**INSTRUCTIONS TO FOLLOW**
Every record that follows must be set down word for word.

**AVAILABLE RECORDS**
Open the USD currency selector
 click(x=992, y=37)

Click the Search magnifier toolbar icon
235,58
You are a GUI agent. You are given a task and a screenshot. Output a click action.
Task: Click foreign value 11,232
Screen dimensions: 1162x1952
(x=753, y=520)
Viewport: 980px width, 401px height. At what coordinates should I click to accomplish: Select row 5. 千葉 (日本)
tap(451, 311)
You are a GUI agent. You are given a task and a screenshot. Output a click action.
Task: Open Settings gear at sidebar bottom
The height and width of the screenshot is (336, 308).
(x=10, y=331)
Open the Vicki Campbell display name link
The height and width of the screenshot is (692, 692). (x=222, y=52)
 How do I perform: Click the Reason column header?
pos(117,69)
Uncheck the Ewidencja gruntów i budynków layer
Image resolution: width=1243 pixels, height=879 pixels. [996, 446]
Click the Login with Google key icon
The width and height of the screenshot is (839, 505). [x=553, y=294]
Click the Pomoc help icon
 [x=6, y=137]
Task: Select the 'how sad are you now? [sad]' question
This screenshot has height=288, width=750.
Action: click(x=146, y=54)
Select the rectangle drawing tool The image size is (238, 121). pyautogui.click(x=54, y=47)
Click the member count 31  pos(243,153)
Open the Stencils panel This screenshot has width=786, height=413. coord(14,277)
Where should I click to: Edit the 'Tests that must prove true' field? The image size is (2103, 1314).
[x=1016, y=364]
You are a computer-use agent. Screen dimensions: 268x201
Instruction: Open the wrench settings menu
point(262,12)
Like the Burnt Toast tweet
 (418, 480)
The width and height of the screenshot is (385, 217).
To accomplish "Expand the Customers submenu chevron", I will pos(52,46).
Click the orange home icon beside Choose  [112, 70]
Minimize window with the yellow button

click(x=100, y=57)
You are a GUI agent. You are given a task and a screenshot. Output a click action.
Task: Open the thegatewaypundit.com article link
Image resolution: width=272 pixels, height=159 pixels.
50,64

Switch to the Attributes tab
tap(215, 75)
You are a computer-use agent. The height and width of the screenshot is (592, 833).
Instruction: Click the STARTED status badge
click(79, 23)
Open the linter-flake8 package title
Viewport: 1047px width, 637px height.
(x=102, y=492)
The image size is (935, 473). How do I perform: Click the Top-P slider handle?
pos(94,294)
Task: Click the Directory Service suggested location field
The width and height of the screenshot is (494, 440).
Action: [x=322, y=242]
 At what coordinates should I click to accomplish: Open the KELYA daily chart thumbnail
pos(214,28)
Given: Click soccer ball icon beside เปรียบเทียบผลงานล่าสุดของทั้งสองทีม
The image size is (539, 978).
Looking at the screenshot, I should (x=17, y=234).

**TASK OUTPUT**
Open the USD currency selector
 click(x=992, y=37)

Click the Search magnifier toolbar icon
235,58
You are a GUI agent. You are given a task and a screenshot. Output a click action.
Task: Click foreign value 11,232
Screen dimensions: 1162x1952
(x=753, y=520)
Viewport: 980px width, 401px height. At what coordinates should I click to accomplish: Select row 5. 千葉 (日本)
tap(451, 311)
You are a GUI agent. You are given a task and a screenshot. Output a click action.
Task: Open Settings gear at sidebar bottom
The height and width of the screenshot is (336, 308).
(x=10, y=331)
Open the Vicki Campbell display name link
The height and width of the screenshot is (692, 692). (x=222, y=52)
 How do I perform: Click the Reason column header?
pos(117,69)
Uncheck the Ewidencja gruntów i budynków layer
Image resolution: width=1243 pixels, height=879 pixels. [996, 446]
Click the Login with Google key icon
The width and height of the screenshot is (839, 505). [x=553, y=294]
Click the Pomoc help icon
 [x=6, y=137]
Task: Select the 'how sad are you now? [sad]' question
This screenshot has height=288, width=750.
Action: click(x=146, y=54)
Select the rectangle drawing tool The image size is (238, 121). pyautogui.click(x=54, y=47)
Click the member count 31  pos(243,153)
Open the Stencils panel This screenshot has width=786, height=413. coord(14,277)
Where should I click to: Edit the 'Tests that must prove true' field? The image size is (2103, 1314).
[x=1016, y=364]
You are a computer-use agent. Screen dimensions: 268x201
Instruction: Open the wrench settings menu
point(262,12)
Like the Burnt Toast tweet
 (418, 480)
The width and height of the screenshot is (385, 217).
To accomplish "Expand the Customers submenu chevron", I will pos(52,46).
Click the orange home icon beside Choose  [112, 70]
Minimize window with the yellow button

click(x=100, y=57)
You are a GUI agent. You are given a task and a screenshot. Output a click action.
Task: Open the thegatewaypundit.com article link
Image resolution: width=272 pixels, height=159 pixels.
50,64

Switch to the Attributes tab
tap(215, 75)
You are a computer-use agent. The height and width of the screenshot is (592, 833).
Instruction: Click the STARTED status badge
click(79, 23)
Open the linter-flake8 package title
Viewport: 1047px width, 637px height.
(x=102, y=492)
The image size is (935, 473). How do I perform: Click the Top-P slider handle?
pos(94,294)
Task: Click the Directory Service suggested location field
The width and height of the screenshot is (494, 440).
Action: [x=322, y=242]
 At what coordinates should I click to accomplish: Open the KELYA daily chart thumbnail
pos(214,28)
Given: Click soccer ball icon beside เปรียบเทียบผลงานล่าสุดของทั้งสองทีม
The image size is (539, 978).
Looking at the screenshot, I should (x=17, y=234).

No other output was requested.